G. News Presentation Between ICC States Parties and Non-States Parties
First impression from the bivariate relationships showed that there were no clear differences between ICC states parties and non-states parties. Out of the 626 news presentations published by states parties, the news presentations were 32.91% positive, 52.56% neutral, and 14.54% negative. Similarly, out of the 335 presentations published by non-states parties, the news presentations were 45.07% positive, 45.95% neutral, and 8.95% negative.
The ordered logit model provides more useful information regarding the relationship between ICC states parties and news presentation.

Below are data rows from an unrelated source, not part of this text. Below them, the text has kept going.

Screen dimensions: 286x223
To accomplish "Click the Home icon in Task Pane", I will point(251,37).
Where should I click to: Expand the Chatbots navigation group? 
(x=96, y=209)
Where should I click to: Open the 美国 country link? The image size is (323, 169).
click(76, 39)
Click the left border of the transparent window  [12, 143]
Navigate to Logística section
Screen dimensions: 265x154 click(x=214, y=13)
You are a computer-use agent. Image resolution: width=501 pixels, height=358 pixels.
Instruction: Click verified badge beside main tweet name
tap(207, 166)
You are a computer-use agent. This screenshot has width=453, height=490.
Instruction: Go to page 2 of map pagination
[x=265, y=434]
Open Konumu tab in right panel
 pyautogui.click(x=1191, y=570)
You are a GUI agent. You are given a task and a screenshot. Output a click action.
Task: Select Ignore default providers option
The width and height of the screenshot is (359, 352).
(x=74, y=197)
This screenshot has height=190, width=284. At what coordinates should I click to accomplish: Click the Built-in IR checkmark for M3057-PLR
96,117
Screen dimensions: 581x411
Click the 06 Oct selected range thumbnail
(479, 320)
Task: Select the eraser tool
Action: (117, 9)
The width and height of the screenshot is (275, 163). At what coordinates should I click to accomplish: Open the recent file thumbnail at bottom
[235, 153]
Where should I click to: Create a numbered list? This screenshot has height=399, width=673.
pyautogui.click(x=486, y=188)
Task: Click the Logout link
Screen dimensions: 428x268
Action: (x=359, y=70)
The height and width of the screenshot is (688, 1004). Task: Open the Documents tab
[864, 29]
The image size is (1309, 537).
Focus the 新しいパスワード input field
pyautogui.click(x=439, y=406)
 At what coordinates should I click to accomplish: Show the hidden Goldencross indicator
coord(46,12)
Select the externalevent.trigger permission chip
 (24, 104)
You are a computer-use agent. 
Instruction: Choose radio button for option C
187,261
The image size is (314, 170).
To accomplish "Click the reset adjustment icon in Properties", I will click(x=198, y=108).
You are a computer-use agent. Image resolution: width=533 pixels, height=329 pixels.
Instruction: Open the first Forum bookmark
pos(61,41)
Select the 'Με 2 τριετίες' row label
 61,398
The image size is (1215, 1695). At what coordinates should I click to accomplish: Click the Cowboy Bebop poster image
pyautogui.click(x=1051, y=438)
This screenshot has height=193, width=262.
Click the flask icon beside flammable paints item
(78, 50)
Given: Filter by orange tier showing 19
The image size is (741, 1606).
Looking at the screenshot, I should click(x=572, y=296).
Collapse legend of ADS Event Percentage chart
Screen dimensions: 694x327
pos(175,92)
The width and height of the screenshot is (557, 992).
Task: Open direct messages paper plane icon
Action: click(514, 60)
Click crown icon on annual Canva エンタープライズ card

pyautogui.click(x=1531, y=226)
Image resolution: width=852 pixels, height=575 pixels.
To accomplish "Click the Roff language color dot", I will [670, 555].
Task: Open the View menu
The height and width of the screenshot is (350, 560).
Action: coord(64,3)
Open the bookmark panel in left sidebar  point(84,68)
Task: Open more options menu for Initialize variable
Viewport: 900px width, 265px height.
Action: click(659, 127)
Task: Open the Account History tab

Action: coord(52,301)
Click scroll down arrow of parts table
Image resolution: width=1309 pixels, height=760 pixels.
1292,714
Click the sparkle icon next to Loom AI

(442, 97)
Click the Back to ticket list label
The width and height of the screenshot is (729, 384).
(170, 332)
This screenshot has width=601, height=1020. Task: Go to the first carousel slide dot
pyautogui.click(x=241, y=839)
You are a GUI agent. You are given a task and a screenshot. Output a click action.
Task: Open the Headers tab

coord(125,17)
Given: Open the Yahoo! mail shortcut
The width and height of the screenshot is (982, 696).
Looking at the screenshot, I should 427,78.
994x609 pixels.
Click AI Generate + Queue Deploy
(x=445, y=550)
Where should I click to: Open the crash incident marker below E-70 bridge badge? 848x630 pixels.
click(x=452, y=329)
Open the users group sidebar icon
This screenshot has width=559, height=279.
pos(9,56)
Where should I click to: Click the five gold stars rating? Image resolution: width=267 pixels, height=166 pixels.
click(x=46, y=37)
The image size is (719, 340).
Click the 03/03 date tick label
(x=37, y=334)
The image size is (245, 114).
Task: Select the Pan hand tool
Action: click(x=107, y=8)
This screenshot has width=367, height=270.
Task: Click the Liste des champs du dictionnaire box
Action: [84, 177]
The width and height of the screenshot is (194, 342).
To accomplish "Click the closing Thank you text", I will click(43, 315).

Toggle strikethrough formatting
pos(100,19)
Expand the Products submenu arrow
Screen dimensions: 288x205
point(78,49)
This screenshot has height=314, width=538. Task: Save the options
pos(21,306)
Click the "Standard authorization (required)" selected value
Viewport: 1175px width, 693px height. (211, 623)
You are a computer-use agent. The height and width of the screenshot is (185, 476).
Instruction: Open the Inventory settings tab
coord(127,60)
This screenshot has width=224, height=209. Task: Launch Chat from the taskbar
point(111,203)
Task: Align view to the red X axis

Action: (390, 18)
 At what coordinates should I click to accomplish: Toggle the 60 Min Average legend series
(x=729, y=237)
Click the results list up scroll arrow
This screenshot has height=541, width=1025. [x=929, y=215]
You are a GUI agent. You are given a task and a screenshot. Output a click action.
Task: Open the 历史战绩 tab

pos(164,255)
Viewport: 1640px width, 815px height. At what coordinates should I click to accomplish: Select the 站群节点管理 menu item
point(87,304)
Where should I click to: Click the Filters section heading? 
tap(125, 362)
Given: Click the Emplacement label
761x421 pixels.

The ICC states parties coefficient demonstrates that countries that are ICC states parties have a positive news presentation media bias in how they reported on the Al Mahdi case. This trend of having a positive news media bias was statistically significant. Thus, supporting the hypothesis that countries that are ICC states parties will report more positively on ICC cases because they intrinsically support the mission of the Court.
H. News Presentation Between African and Non-African Countries
There were no clear differences between African and Non-African countries. Out of the 39 news presentation by African countries, the presentations were 33.33% positive, 48.71% neutral, and 17.95% negative. Similarly, out of the 922 presentations published by non-states parties, the news presentations were 37.31% positive, 50.32% neutral, and 12.36% negative. There was no more than a 5.59% difference in the media bias measures between African and Non-African countries.
Unfortunately, the ordered logit model for African countries does not provide further insights as well.
The coefficient would seem to suggest that African countries have a positive news presentation media bias. However, this coefficient is not statistically significant. The small sample size of African countries’ news presentations likely created this result. Therefore, the hypothesis as to whether African countries would have a negative media bias against the court is inclusive, and if anything rebutted by the ordered logit model.
I. Ordered Logit Model with Muslim, ICC States Parties, and African Variables Combined
The ordered discrete categorical variables were combined into one ordered logit model in order to double check the validity of the previous models to see if any statistical significance changed and how the two variables might interact.
The combined ordered logit model shows that the Muslim majority coefficient, that was previously statistically significant, is no longer statistically significant. It is possible that the interaction between the ICC states parties variable and the Muslim variable might have led to this result. It is unclear how the interaction between these two variables lead to this result. Future research may be able to shed light on this.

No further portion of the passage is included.